Shoppers in Scotland have been reminded over mask-wearing and distancing as retailers look to claw back £4.1 billion in lost sales since the start of the pandemic.
From Monday, “non-essential” shops are allowed to open their doors to the public after being shuttered since Boxing Day, with millions spent on safety-proofing them against Covid transmission.
The Scottish Retail Consortium urged shoppers to queue considerately and be mindful over distancing and mask-wearing after “four long months of closure” for shops.
It expects an “initial surge” as customers venture out but said the “real test will be how this holds up”.
Director David Lonsdale said: “Retailers have spent millions of pounds to make shops Covid-secure for customers and colleagues.
“We encourage Scots to get out and visit their favourite shops over the coming weeks knowing every purchase they make and every item they buy is a local job supported and a high street helped.
“Unlocking consumer spending will be central to Scotland’s economic recovery and to bouncing back quickly.

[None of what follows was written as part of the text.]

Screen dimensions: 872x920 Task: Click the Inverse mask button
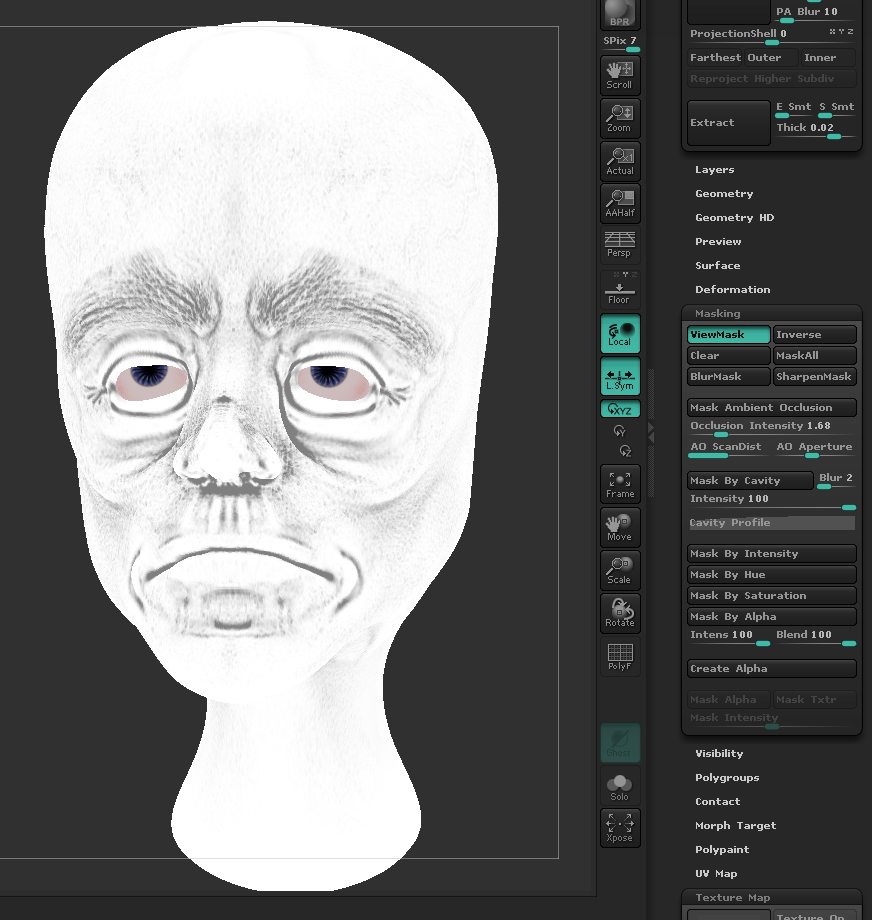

“Many of us will be looking forward to returning to our favourite shop in the coming weeks and we all have a duty to keep each other safe.”
Lush on Edinburgh’s Princes Street had a small queue of people waiting outside for its doors to open on Monday.
Manager Alan Brown said staff had been looking forward to welcoming back customers.
He told the PA news agency: “We’re all really excited, we’ve been preparing for the last few weeks with lots of training, with the shop, getting all the new products out as well.
“We’re just really excited to be speaking to people again after such a long time.”
He added he was looking forward to “a bit of laughter, a bit of fun” inside the store with the return of customers.
Queues also formed outside the nearby Zara store while some shops opened extra early.
Primark on Princes Street welcomed shoppers at 7.30am, and one shopper told the PA news agency she was delighted to be back in the store.
She said: “It’s great fun, I got loads – jammies, a jacket, socks, a pair of jeans, stuff for the kids – they were running riot, they thought it was great.”
Meanwhile, the public were asked to think about staying local and supporting businesses in struggling town centre high streets.
Scotland’s Towns Partnership’s Phil Prentice says it is vital that economic recovery from the pandemic grows from the grassroots.
He said: “By supporting your local businesses you will be helping the national recovery.
“The importance of today for those retail, hospitality and leisure businesses which have been unable to open since December cannot be underestimated. Their survival, however, depends on support. And the most critical support comes from their community. This is a chance to rediscover and celebrate all that’s on our doorstep.
“We hope that today can signal the start of a summer of success, both in terms of beating the pandemic and for businesses bouncing back.
“Thinking local first – and safety first – will give the greatest chances of realising those hopes.”
As well as retailers and other shops, gyms, swimming pools, tourist accommodation, libraries and beauty salons are among the venues which can once again serve customers from Monday.